Travel is supposed to be a seamless process. For many nations, the airport represents the first and last impression of the country—an extension of national pride, efficiency, and hospitality. Sadly, for Sierra Leone, the airport and immigration experience has become a symbol of frustration, disorder, and a deeply entrenched culture of begging disguised as “procedure.”

This is not an isolated complaint. It is a pattern—systemic, embarrassing, and exhausting.

Arrival: Frustration Begins at the Door

Touching down at Lungi International Airport marks the beginning of a stressful welcome. Instead of orderly processing, passengers are subjected to constant harassment and solicitation for money, often subtly disguised as “help.”

One of the most common tactics is asking arriving passengers for their boarding pass—a document that obviously must exist, otherwise the person could not have boarded the flight in the first place. The request is not about security; it is about starting a conversation that leads to begging.

Then comes the so-called “item declaration point.” In normal airports, passengers only pass through this section if they have something to declare. At Lungi, however, every passenger is forced through the same route, even when they have nothing to declare. The frustrating part? As you stand in line, you watch officers quietly pull aside certain passengers and allow them through without scanning, completely defeating the purpose of the process.

While in line, the begging continues—“Borbor, arrange small tin for we.”

It is harassment masquerading as hospitality.

Departure: A Marathon of Unnecessary Checks and Strategic Begging

Leaving Sierra Leone is an even more chaotic ordeal.

1. Gate Extortion
The first hurdle begins at the very entrance gate. Security guards frequently block people escorting passengers unless they are given money. A simple act of dropping off a traveler becomes a paid service.

2. Passport Checkpoints That Make No Sense
Immediately after the gate, another staff member checks passports and tickets. Then, shockingly, an Arab staff member checks them again—before passengers even reach the real luggage checkpoint.

No other country operates this way.
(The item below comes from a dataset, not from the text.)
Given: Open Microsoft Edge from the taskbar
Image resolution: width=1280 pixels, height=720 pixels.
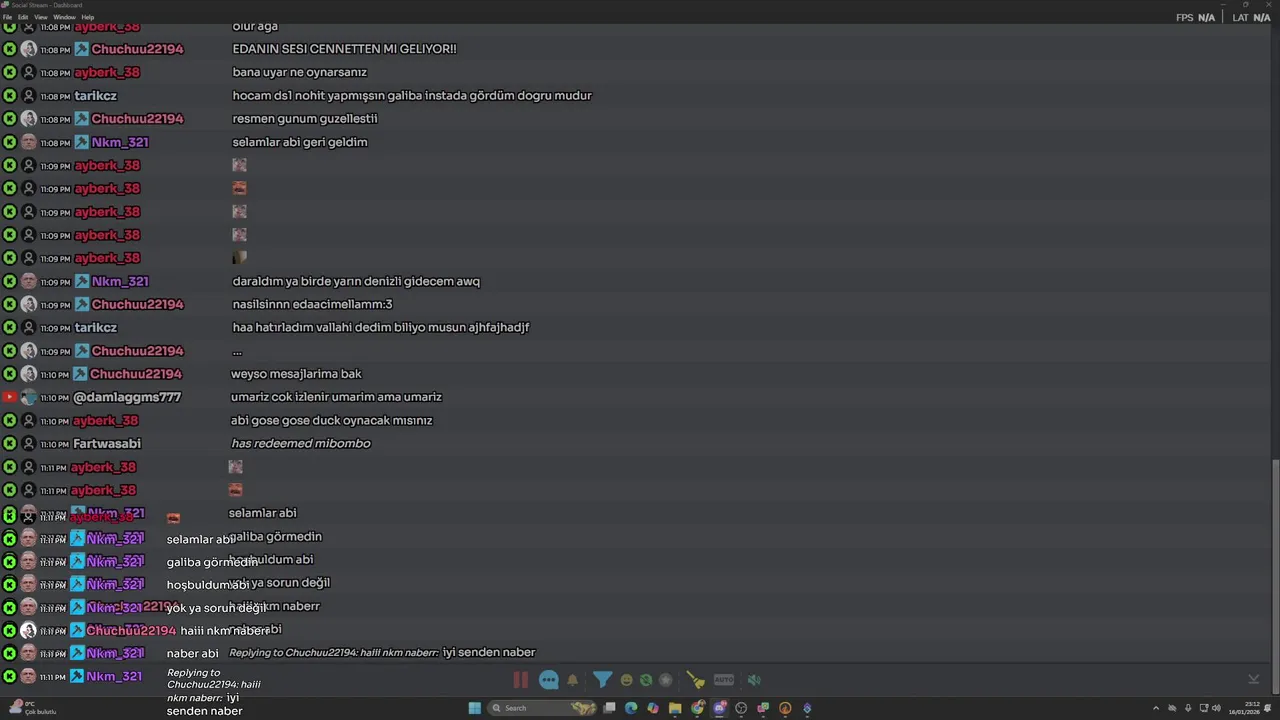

It raises questions:
Who placed this foreign national at the head of an immigration bottleneck?
And why is he checking passports instead of trained immigration staff?

3. The $25 “Development Fee”
After paying a mandatory $25 fee—whose impact on “development” remains invisible—hand luggage is weighed again, even though it was weighed moments earlier.

4. Shoe-Removal Security Check
The airport’s main security point requires every passenger to remove their shoes. Globally, shoes are removed only after an alarm is triggered. But at Lungi, it is mandatory for everyone—as if leather slippers or sneakers are now weapons of mass destruction.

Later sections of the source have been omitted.